Pick out every line in the items below that contains the word "will", matching its case exactly, and copy each such line.

Items for locating words and elements
◆ ◆ ◆ ◆

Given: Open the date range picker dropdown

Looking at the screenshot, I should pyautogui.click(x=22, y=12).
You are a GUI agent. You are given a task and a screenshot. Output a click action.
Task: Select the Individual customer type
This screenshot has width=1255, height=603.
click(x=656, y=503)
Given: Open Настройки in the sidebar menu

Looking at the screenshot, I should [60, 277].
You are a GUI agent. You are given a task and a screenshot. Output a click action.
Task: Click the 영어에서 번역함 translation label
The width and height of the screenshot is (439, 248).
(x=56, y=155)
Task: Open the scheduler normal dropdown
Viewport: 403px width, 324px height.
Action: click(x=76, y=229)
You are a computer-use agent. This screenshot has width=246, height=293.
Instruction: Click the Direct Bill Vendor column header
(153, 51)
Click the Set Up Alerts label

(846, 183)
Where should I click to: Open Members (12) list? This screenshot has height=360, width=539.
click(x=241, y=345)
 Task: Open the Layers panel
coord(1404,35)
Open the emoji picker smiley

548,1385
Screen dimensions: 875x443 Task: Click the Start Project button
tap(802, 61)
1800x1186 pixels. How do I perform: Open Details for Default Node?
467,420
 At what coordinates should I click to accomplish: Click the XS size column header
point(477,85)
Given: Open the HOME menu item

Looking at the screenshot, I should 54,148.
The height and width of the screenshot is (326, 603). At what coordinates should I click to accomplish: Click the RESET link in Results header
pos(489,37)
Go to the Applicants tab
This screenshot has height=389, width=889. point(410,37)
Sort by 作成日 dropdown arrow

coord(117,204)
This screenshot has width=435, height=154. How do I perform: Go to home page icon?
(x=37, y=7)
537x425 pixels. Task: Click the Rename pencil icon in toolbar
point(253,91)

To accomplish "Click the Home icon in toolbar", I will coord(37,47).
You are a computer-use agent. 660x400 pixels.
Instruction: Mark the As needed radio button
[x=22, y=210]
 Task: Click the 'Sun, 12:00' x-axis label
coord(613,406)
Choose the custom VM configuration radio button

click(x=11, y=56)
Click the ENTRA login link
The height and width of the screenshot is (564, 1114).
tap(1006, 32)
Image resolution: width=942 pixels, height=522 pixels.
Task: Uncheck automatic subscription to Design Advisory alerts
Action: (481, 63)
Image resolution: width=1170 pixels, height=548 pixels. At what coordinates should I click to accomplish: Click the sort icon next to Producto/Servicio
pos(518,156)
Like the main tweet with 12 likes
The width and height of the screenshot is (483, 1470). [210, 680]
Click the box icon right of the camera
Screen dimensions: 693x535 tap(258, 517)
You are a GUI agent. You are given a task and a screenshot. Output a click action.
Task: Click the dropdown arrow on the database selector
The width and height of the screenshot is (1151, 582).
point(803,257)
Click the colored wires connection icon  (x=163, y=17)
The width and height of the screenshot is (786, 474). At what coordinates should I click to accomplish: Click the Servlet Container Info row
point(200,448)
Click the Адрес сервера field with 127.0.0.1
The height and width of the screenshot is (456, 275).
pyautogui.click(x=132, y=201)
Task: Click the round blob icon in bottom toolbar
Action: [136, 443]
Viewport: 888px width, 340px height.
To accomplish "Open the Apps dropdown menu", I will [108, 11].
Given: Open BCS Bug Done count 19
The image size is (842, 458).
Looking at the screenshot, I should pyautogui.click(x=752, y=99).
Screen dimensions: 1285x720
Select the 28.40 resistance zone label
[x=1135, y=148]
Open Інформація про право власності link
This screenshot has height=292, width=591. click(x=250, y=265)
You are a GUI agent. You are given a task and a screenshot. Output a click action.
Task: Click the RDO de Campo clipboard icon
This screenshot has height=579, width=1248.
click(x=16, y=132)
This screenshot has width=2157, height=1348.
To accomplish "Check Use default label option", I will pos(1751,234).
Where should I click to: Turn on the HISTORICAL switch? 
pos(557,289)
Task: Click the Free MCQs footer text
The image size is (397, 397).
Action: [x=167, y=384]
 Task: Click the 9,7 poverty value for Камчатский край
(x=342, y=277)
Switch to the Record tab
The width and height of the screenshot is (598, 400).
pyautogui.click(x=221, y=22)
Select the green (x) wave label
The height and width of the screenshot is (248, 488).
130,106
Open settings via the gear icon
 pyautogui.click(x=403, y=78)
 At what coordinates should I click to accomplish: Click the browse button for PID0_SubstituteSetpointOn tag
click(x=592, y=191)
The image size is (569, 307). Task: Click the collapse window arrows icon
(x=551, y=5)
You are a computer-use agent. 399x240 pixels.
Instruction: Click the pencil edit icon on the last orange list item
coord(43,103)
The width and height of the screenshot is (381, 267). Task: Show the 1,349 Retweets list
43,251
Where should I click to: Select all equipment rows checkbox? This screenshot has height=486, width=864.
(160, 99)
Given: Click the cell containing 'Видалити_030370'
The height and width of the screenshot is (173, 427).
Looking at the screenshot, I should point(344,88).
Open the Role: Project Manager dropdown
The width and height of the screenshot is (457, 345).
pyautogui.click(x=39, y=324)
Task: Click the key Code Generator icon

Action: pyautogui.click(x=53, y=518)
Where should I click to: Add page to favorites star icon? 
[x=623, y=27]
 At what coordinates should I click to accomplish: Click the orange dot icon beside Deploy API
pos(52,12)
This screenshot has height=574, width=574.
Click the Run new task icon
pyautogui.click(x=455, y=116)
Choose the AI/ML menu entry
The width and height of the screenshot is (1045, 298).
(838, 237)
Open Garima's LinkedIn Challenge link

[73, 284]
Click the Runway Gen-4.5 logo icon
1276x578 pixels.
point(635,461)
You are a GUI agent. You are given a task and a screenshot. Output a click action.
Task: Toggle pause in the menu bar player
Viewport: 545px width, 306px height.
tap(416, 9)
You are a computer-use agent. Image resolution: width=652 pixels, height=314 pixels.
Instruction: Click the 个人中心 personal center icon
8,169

◆ ◆ ◆ ◆

- THE RESULT -
To accomplish "Click the Home icon in toolbar", I will coord(37,47).
To accomplish "Open the Apps dropdown menu", I will [108, 11].
To accomplish "Check Use default label option", I will pos(1751,234).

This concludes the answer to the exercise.